## Required action
Restate verbatim the span of lines below between the line with "Given: Expand the eye" and the line with "has width=849, height=335.", including those two lines, and only that span.
::::::
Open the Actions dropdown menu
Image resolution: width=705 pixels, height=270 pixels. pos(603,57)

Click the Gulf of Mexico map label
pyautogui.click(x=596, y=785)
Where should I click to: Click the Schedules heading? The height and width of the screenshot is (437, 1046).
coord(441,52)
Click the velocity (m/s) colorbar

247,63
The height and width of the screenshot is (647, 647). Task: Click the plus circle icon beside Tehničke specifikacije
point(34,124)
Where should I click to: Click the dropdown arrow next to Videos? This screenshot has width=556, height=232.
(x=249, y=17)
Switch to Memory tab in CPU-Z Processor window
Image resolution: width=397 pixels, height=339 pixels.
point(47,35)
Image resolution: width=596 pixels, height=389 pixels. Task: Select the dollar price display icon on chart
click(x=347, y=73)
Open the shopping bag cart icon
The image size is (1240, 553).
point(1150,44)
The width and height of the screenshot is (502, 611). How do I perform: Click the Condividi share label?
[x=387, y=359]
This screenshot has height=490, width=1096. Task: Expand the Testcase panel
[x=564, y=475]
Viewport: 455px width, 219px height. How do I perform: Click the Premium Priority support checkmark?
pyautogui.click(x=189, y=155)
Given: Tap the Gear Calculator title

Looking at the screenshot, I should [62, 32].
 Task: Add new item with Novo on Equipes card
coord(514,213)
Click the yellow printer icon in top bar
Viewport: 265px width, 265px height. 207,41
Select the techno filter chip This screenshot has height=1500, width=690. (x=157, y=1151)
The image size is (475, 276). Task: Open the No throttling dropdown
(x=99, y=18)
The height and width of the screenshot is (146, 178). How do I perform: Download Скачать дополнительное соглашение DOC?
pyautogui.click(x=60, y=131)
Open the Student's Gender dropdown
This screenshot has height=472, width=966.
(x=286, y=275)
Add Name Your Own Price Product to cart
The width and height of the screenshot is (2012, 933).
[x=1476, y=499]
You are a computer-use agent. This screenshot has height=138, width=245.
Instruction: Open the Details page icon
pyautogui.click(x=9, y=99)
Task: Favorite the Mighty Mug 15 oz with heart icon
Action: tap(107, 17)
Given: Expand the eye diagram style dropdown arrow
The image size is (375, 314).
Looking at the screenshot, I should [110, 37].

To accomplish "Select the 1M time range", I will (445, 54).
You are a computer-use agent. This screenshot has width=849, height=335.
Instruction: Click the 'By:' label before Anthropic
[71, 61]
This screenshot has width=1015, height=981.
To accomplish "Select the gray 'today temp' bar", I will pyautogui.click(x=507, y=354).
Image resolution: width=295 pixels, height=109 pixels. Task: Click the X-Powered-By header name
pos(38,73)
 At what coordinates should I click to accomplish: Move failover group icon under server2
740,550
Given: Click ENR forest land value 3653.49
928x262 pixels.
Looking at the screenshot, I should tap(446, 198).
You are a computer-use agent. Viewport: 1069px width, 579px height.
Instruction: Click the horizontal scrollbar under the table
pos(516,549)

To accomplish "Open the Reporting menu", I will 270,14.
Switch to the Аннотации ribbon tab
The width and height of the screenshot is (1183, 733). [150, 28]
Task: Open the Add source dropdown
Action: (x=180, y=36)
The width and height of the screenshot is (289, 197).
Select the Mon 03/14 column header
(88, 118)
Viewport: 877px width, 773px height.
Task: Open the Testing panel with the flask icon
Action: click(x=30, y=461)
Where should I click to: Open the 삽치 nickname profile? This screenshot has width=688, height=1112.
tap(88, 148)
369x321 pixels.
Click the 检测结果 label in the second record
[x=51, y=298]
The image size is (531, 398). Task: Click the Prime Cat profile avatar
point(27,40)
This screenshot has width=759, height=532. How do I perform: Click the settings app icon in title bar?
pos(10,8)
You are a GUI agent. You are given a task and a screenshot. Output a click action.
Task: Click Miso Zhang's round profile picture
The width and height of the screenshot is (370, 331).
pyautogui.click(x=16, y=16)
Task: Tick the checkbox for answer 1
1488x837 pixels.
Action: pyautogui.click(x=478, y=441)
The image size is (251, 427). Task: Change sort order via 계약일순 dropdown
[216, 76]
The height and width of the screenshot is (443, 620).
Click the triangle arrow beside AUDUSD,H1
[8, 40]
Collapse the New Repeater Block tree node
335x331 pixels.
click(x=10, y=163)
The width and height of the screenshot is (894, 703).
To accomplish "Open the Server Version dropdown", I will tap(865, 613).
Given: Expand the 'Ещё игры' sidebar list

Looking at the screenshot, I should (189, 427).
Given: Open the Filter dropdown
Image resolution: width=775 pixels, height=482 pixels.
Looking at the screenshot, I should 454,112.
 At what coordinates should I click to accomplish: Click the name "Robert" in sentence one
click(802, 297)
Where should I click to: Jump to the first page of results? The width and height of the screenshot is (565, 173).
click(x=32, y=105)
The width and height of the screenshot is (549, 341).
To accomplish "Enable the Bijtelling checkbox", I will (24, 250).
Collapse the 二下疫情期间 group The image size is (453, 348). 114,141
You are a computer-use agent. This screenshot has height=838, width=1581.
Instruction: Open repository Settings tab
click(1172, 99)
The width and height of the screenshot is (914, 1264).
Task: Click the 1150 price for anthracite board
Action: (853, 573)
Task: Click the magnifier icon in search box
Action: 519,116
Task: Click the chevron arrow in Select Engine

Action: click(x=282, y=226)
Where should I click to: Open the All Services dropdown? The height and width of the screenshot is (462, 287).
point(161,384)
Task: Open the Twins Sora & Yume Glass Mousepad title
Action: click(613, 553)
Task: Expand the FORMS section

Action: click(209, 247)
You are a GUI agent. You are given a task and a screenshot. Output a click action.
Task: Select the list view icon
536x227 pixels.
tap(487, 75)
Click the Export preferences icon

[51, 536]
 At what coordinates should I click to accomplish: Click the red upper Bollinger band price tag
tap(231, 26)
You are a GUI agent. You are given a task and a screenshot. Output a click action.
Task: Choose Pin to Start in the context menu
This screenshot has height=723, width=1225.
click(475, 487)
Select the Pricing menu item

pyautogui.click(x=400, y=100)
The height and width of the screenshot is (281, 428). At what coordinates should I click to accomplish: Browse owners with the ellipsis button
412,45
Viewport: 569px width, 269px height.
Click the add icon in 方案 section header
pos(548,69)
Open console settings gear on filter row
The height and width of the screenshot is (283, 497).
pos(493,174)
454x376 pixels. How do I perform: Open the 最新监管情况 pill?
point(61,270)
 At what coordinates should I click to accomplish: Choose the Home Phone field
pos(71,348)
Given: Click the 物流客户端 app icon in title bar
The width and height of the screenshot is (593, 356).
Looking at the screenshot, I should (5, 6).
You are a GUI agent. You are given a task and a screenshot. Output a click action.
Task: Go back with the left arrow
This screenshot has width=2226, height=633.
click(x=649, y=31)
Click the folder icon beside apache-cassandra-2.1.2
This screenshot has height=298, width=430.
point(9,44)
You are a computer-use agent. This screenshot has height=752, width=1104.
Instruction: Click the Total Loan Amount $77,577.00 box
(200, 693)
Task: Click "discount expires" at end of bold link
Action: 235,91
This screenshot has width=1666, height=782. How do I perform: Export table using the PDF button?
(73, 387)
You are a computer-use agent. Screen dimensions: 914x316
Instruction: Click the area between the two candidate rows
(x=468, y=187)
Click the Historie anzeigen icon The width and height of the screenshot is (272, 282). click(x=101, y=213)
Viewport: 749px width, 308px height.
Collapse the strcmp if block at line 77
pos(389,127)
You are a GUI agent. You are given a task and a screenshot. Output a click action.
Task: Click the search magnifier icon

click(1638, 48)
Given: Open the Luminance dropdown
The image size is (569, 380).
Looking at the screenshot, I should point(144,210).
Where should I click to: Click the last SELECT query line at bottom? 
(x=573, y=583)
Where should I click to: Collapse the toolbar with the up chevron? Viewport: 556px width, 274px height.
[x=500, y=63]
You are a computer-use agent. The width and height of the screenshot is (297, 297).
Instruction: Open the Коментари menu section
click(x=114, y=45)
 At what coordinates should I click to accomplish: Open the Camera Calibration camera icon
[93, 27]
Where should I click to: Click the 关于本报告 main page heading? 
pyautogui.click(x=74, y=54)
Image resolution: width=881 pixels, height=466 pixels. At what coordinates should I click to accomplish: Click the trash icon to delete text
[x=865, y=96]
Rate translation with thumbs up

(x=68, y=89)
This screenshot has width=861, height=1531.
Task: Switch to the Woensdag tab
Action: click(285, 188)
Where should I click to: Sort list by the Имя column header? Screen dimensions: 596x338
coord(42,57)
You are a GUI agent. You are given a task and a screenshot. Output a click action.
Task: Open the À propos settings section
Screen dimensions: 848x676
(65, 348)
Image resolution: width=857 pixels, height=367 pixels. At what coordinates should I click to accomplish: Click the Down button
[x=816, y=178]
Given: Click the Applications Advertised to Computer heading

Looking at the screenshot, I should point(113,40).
::::::
## Completed exercise
Given: Expand the eye diagram style dropdown arrow
The image size is (375, 314).
Looking at the screenshot, I should [110, 37].

To accomplish "Select the 1M time range", I will (445, 54).
You are a computer-use agent. This screenshot has width=849, height=335.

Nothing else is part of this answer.